ALESSANDRO FILLA ROSANELI é professor de Arquitetura e Urbanismo na Universidade Estadual de Londrina, Unopar e Unifil


A solitária não ficará só

Luiz Eduardo Cheida
  Sempre pensei na autópsia daquela múmia egípcia em que foram encontrados ovos de solitária como uma descoberta educativa. Afinal, o que já fazia dentro de um faraó, há 4 mil anos, nossa velha e asquerosa Taenia solium? Declamando Shakespeare, que um dia escreveu um homem pode pescar com o verme que se alimentou dum rei e comer o peixe que se alimentou desse verme, é que não era.
  Por isso, deduz-se que ela estava fazendo nele o que suas primas fazem conosco nos dias de hoje: comendo e reproduzindo-se. Aliás, em matéria de número de filhos, não há animal na Terra que bata uma solitária. Pode por pulgão, cupim, coelho, mosquito, cabrito, o que quiser. Solitária é solitária, desde tempos imemoriais.
  Mas, sem desviar do assunto, chegou o laudo cadavérico. E o médico foi logo isentando a solitária:
  - O homem morreu de velho.
  Entretanto, a necrópsia da solitária veio junto.
  - A solitária é tão velha quanto o homem - datou o cientista.
  - Então, eram dois velhos conhecidos - reconheceram ambos.
  - Provavelmente.
  - Sendo assim, ela não mataria o rei.
  - Só se fosse estúpida.
  - Por quê?
  - Elementar: parasita que mata o hospedeiro, morre junto com ele.
  - Eu nunca havia pensado nisso...
  - Então, já passou da hora de pensar.
  Assim, tenho matutado desde então.
  Que a espécie humana tem sido uma verdadeira praga, basta olhar para o que sobrou de Serra Pelada, qualquer solo erodido, um campo de batalha ou mata queimada. Depois, com a ajuda de uma lupa, veja qualquer micose: não há a mínima diferença.

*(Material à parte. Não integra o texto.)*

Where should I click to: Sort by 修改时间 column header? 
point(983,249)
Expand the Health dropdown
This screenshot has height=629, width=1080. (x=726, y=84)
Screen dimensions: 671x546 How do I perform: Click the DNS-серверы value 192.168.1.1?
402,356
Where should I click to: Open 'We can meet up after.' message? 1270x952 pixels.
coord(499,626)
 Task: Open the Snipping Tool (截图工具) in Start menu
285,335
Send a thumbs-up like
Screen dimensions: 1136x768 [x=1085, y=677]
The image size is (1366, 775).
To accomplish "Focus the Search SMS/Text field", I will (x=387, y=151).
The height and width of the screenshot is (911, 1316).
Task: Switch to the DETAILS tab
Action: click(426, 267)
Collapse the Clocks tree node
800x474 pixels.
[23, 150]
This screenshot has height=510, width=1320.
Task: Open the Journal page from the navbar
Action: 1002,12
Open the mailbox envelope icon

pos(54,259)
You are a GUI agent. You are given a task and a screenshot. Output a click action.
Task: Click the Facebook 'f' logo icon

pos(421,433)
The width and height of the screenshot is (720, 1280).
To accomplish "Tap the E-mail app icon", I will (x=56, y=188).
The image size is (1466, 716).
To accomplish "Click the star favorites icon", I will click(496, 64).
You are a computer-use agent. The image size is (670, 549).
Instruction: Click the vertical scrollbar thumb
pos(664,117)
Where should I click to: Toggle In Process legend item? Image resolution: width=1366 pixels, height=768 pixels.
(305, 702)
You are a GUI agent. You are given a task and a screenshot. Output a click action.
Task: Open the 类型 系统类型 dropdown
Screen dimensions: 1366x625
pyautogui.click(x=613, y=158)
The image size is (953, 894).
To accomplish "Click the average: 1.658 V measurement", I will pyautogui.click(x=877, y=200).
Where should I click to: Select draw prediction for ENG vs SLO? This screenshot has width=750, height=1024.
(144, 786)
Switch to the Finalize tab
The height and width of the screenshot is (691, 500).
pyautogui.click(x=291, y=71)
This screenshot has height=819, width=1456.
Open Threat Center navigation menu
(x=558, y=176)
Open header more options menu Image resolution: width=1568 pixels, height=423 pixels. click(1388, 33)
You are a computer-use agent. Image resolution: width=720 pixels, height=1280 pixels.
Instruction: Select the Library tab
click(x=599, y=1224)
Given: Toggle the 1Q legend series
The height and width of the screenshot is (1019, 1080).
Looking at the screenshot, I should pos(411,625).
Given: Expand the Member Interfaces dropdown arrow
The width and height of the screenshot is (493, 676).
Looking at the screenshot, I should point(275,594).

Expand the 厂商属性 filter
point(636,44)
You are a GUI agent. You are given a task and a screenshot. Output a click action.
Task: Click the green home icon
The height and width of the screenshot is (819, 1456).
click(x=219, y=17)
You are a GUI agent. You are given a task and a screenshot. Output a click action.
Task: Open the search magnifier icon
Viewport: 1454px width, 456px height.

  O homem, para a pele do planeta, não difere de um fungo agressivo. As bactérias matam pelas toxinas que produzem. A diferença entre estas mortais substâncias e os poluentes que produzimos é que os nossos matam em escala. O homem, para a vida do planeta, não difere de uma bactéria patogênica. E poderia gastar o dia e a noite nestes macabros comparativos. Mas, da mesma forma que a solitária hospeda-se no rei, nós nos hospedamos aqui. Somos hóspedes na Terra. Matá-la, é morrer junto.
  Então, qual o caminho? Se a solitária fosse um parasita agressivo, exterminando seu hospedeiro, talvez não a conhecêssemos hoje, a não ser quando abríssemos as tripas de uma múmia milenar. Em outras palavras, enquanto espécie, já estaria extinta. Todavia, ela continua entre nós. Embora seja um verme parasita, permanece viva, dando lições de etiqueta de como hospedar-se bem. De como morar na casa de alguém, causando o mínimo dano possível.
Aprendendo com os vermes. Quem diria... Mas, isso não é demérito. O importante é aprender. Sou otimista. Acho que a solitária não ficará só.